The Saving and Empowering Young Lives in Europe (SEYLE) Randomized Controlled Trial (RCT): methodological issues and participant characteristics
1 National Centre for Suicide Research and Prevention of Mental Ill-Health (NASP), Karolinska Institutet, Stockholm, Sweden
2 WHO Collaborating Center for Research, Methods Development and Training in Suicide Prevention, Stockholm, Sweden
3 Department of Child and Adolescent Psychiatry, Columbia University-New York State Psychiatric Institute, New York, USA
4 Department of Health Sciences, University of Molise, Campobasso, Italy
5 Feinberg Child Study Centre, Schneider Children’s Medical Centre, Tel Aviv University, Tel Aviv, Israel
6 Vadaskert Child and Adolescent Psychiatric Hospital, Budapest, Hungary
7 Institute of Psychology, Eötvös Loránd University, Budapest, Hungary
8 Department of Psychiatry, University of Oviedo, Centro de Investigación Biomédica en Red de Salud Mental, CIBERSAM, Oviedo, Spain
9 Section for Disorders of Personality Development, Clinic of Child and Adolescent Psychiatry, Heidelberg, Germany
10 Centre of Psychosocial Medicine, University of Heidelberg, Heidelberg, Germany
11 National Suicide Research Foundation, Cork, Ireland
12 Clinical Psychology Department, Iuliu Hatieganu University of Medicine and Pharmacy, Cluj-Napoca, Romania
13 Inserm CIC-EC, Nancy University Hospital, Nancy, France
14 Research Division for Mental Health, University for Medical Information Technology (UMIT), Hall in Tirol, Austria
15 Department of Psychiatry, Centre Hospitalo-Universitaire de Nancy, Université ed Lorraine, Nancy, France
16 Semmelweis University, School of Ph.D. Studies, Budapest, Hungary
17 Slovene Center for Suicide Research, UP IAM, University of Primorska, Koper, Slovenia
18 Clinical Ethics Support & Accompanying Research, University Hospital Basel, Basel, Switzerland
19 Psychiatric Clinics of the University Basel, IBMB, University of Basel, Basel, Switzerland
20 Estonian-Swedish Mental Health & Suicidology Institute, Ctr. Behav. & Hlth. Sci, Tallinn University, Tallinn, Estonia
21 Department of Epidemiology, Mailman School of Public Health, Columbia University, New York, USA
BMC Public Health 2013, 13:479 doi:10.1186/1471-2458-13-479Published: 16 May 2013
Mental health problems and risk behaviours among young people are of great public health concern. Consequently, within the VII Framework Programme, the European Commission funded the Saving and Empowering Young Lives in Europe (SEYLE) project. This Randomized Controlled Trial (RCT) was conducted in eleven European countries, with Sweden as the coordinating centre, and was designed to identify an effective way to promote mental health and reduce suicidality and risk taking behaviours among adolescents.

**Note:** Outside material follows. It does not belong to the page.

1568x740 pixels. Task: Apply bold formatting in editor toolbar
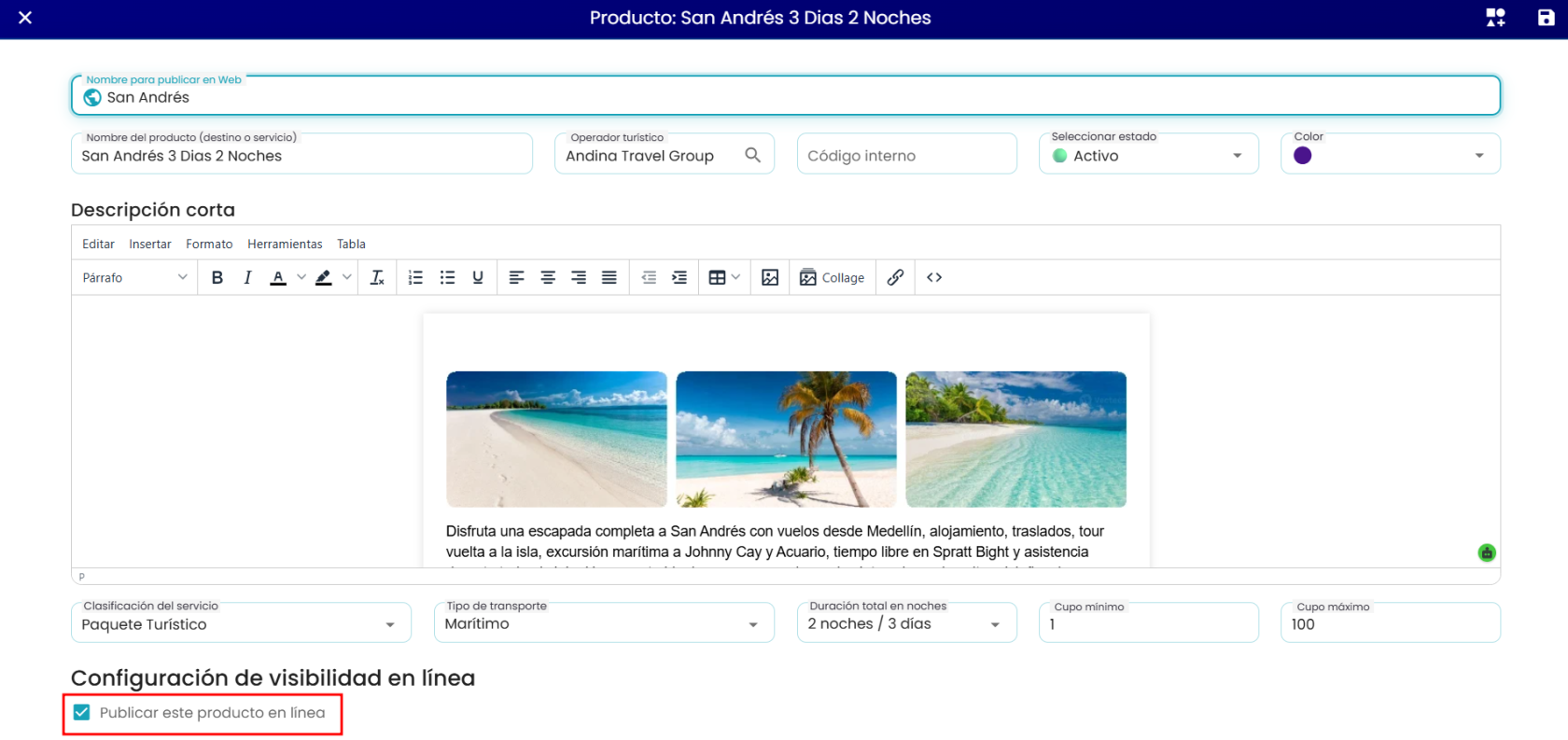click(x=217, y=277)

To describe the methodological and field procedures in the SEYLE RCT among adolescents, as well as to present the main characteristics of the recruited sample.

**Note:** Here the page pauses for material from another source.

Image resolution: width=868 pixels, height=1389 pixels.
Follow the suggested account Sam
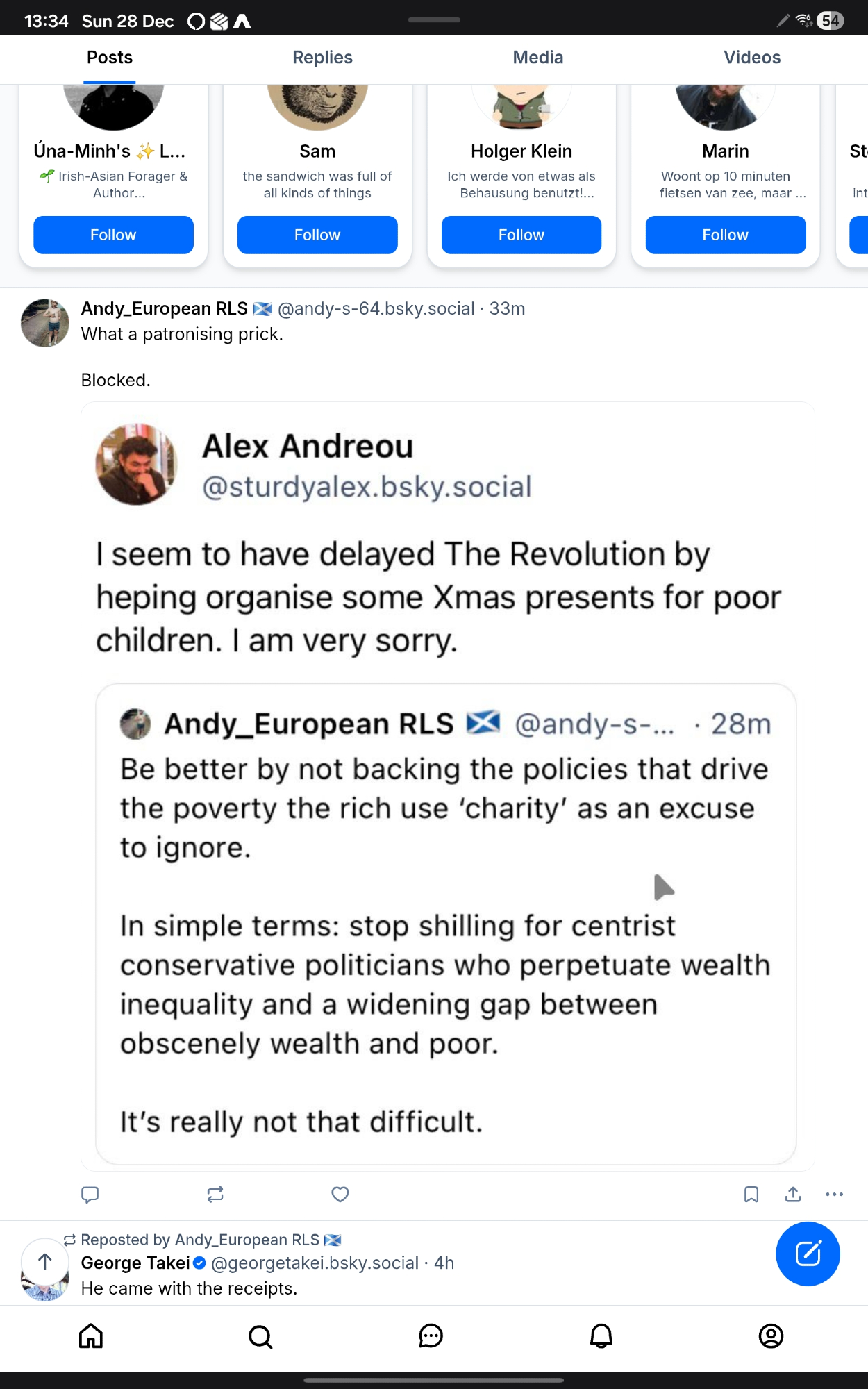pos(317,235)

Analyses were conducted to determine: 1) representativeness of study sites compared to respective national data; 2) response rate of schools and pupils, drop-out rates from baseline to 3 and 12 month follow-up, 3) comparability of samples among the four Intervention Arms; 4) properties of the standard scales employed: Beck Depression Inventory, Second Edition (BDI-II), Zung Self-Rating Anxiety Scale (Z-SAS), Strengths and Difficulties Questionnaire (SDQ), World Health Organization Well-Being Scale (WHO-5).
Participants at baseline comprised 12,395 adolescents (M/F: 5,529/6,799; mean age=14.9±0.9) from Austria, Estonia, France, Germany, Hungary, Ireland, Israel, Italy, Romania, Slovenia and Spain. At the 3 and 12 months follow up, participation rates were 87.3% and 79.4%, respectively. Demographic characteristics of participating sites were found to be reasonably representative of their respective national population. Overall response rate of schools was 67.8%. All scales utilised in the study had good to very good internal reliability, as measured by Cronbach’s alpha (BDI-II: 0.864; Z-SAS: 0.805; SDQ: 0.740; WHO-5: 0.799).
SEYLE achieved its objective of recruiting a large representative sample of adolescents within participating European countries. Analysis of SEYLE data will shed light on the effectiveness of important interventions aimed at improving adolescent mental health and well-being, reducing risk-taking and self-destructive behaviour and preventing suicidality.